EXERCISE DETAILS -
Scan the entries for the word "button". Every line that has it should be copied.

AVAILABLE DATA -
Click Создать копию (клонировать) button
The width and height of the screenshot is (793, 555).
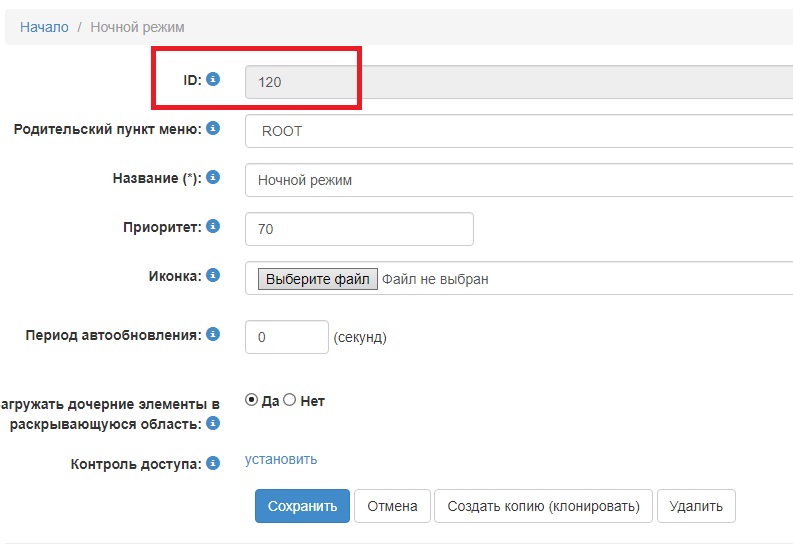point(543,506)
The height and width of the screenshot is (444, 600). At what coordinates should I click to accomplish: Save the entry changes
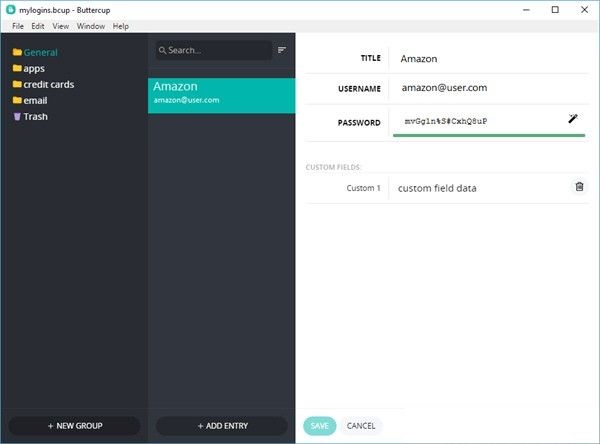[x=319, y=426]
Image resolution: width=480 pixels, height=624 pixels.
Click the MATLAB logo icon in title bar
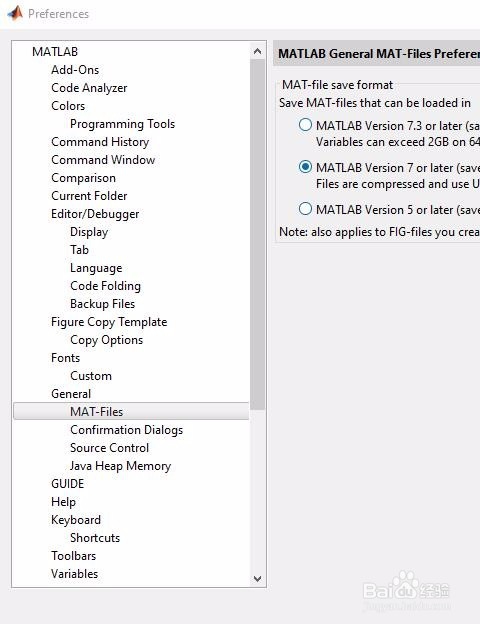coord(15,14)
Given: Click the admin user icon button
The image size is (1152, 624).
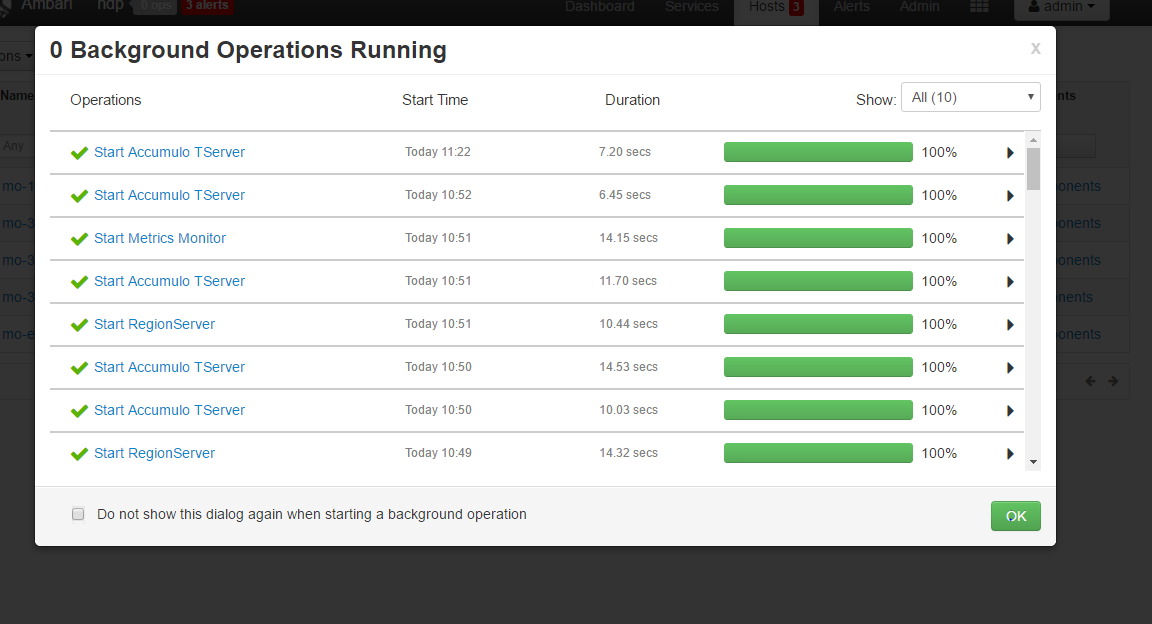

OUTPUT OF THE TASK -
Click Создать копию (клонировать) button
Given: Click the admin user icon button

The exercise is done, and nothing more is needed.